(Ce texte est destiné à être publié en russe dans une revue de sciences politiques)
La souveraineté est aujourd’hui une question centrale. Elle est la question décisive du moment historique que nous vivons. Elle détermine ainsi les choix politiques, mais aussi la compréhension des crises que nous vivons. Elle occupe cette place centrale pour deux raisons convergentes.
D’une part, la souveraineté est nécessaire à l’action politique, à ce passage du « je » au « nous » de l’action collective, et cette dernière est une impérieuse nécessité face aux crises, tant économiques et sociales que politiques et culturelles que nous traversons. Mais, la souveraineté est aussi fondamentale à la distinction entre le légitime et le légal. Or, cette distinction est constamment remise en cause par la logique des institutions qui régissent notre système politique.
Nous vivons dans des régimes et des systèmes politiques où le « comment » a pris la place du « pourquoi ». Cela correspond à une prise de pouvoir du « technique » sur le « politique ». Une partie des crises dont il été fait mention en découle. Si nous voulons pouvoir reposer la question du « pourquoi », et par cela comprendre qu’il y a une multiplicité de « comment » possibles, alors la souveraineté est indispensable. Mais, si légitimité et légalité ne se comprennent qu’à l’aune de la souveraineté, il faut alors admettre que la laïcité, au sens du renvoi des croyances non testables à la sphère du privé, s’avère tout autant nécessaire pour la construction du Bien Commun, ce « Res Publica » dont le mot République est issu.

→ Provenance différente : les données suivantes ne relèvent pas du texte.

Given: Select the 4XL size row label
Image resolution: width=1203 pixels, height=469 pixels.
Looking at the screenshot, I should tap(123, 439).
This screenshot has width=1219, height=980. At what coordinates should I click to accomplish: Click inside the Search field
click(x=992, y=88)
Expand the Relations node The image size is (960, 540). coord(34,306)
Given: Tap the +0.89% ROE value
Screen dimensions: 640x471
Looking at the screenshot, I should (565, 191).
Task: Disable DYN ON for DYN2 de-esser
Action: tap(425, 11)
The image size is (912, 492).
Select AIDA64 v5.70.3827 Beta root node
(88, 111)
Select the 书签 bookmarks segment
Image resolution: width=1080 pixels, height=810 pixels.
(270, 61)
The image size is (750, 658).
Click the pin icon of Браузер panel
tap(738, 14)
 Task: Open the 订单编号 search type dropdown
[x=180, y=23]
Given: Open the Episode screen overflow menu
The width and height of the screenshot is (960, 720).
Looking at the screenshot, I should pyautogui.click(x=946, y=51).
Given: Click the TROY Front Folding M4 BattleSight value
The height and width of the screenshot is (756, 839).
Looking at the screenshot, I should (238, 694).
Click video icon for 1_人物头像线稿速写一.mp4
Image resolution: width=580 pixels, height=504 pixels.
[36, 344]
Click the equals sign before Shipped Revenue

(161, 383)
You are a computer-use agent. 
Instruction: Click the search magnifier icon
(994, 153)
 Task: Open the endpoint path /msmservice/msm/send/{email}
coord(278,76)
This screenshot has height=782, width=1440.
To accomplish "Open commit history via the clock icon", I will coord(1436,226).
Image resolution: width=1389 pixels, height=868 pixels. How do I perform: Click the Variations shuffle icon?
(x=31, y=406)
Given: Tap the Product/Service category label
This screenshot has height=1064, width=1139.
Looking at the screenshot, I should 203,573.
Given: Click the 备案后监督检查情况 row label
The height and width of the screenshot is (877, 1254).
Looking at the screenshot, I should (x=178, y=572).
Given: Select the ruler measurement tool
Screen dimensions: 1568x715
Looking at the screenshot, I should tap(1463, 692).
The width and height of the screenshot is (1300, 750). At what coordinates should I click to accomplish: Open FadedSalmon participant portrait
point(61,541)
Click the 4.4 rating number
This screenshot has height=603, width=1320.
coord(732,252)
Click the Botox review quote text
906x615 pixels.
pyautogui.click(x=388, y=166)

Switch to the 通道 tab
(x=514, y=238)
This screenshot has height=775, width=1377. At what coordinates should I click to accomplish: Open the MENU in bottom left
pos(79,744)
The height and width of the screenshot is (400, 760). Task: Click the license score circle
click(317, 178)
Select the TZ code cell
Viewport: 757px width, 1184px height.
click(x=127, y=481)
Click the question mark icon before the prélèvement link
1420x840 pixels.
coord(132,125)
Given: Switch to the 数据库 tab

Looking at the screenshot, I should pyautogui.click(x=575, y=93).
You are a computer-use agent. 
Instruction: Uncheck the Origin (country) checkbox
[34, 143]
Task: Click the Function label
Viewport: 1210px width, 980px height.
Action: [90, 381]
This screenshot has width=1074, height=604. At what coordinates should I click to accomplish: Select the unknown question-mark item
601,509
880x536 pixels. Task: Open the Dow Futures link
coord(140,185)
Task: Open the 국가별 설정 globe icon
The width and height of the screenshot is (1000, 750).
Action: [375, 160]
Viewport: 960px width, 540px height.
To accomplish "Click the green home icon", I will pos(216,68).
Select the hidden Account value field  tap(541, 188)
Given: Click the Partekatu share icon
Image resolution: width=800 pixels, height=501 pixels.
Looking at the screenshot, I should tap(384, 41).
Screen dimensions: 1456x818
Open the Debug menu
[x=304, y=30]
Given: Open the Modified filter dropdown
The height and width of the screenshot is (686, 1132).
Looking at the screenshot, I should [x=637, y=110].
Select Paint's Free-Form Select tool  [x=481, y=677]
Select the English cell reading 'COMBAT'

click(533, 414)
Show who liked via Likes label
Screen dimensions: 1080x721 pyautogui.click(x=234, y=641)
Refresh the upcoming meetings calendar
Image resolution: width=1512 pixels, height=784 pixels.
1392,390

1. Les deux mois de janvier.
S’il faut s’en convaincre, deux événements survenus en janvier 2015 nous le confirment, l’un indirectement et l’autre directement. Le premier de ces événements est constitué par les assassinats du 7 et du 9 janviers 2015 à Paris. Ces assassinat nous ont confronté à cette cruelle vérité : la République peut se défaire.
Charlie ou la République se meurt.
Ce que ces crimes atroces ont révélé, et avec eux le débat provoqué par le slogan « je suis Charlie » [1], c’est bien la montée d’un sentiment communautaire. Or, ce sentiment est aux antipodes de la République. Il met en cause la légitimité de nos institutions et de nos pouvoirs.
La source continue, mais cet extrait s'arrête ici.